French unions threaten to shut down the country on March 7 in protest of Macron’s pension reform

French unions threaten to shut down the country on March 7 in protest of Macron’s pension reform

France lives this Saturday the fourth day of massive mobilizations against the pension reform of the Government of Emmanuel Macron, called by the unions, who await the adhesion of a million people in the country. The day of demonstrations has begun with marches in different cities of the country, where about 250 are summoned.

The unions threaten to shut down the country on March 7 if the reform project, which has begun the parliamentary process. In a statement read to the press, the leaders of the eight large power plants in the country confirmed that the next day 16 they will once again organize strikes and parades through the streets of the country and that they hope that this rejection and their determination to continue their protests against the reform will be enough to stop it.

“It’s a form of warning”, underlined the secretary general of the General Confederation of Labor (CGT, the country’s second central), Philippe Martínez, who insisted that they ask “the Government, the President of the Republic and parliamentarians that they reject this text in view of this important mobilization”. The inter-union in its statement underlines that “if despite all the government and parliamentarians turn a deaf ear to the popular response, workers and women workers, young people and retirees will be summoned to harden the movement by paralyzing all sectors in France next March 7″.
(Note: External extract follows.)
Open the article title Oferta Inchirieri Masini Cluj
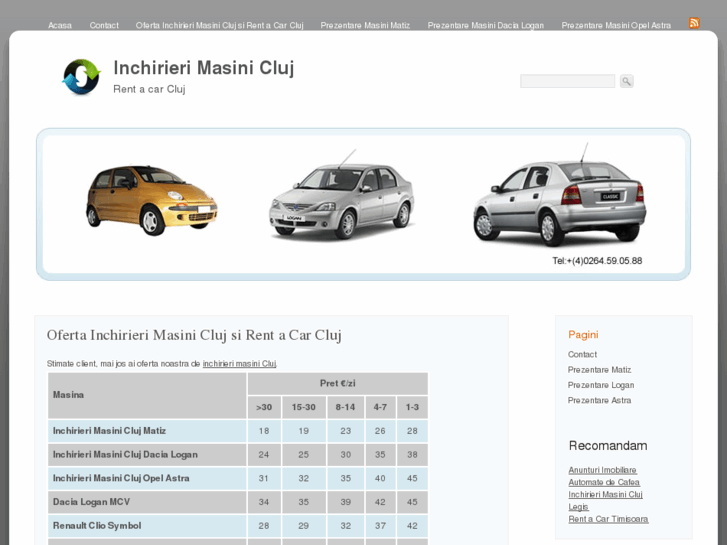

Asked what it means to stop the country, Laurent Berger, general secretary of the French Democratic Confederation of Labor (CFDT, the first union in France), replied that while up to now the mobilizations have mainly resulted in demonstrations, on March 7 things would change.

Macron’s reform, which began its processing this week before the plenary session of the National Assembly, provides in the first place the delay of the minimum retirement age of 62 years currently at 64. Also an acceleration of the already scheduled increase in the contribution period necessary to collect a full pension, from 42 to 43 years. What will not change is the retirement age of 67 years so as not to have a penalty in the pension if the full contribution period has not been covered.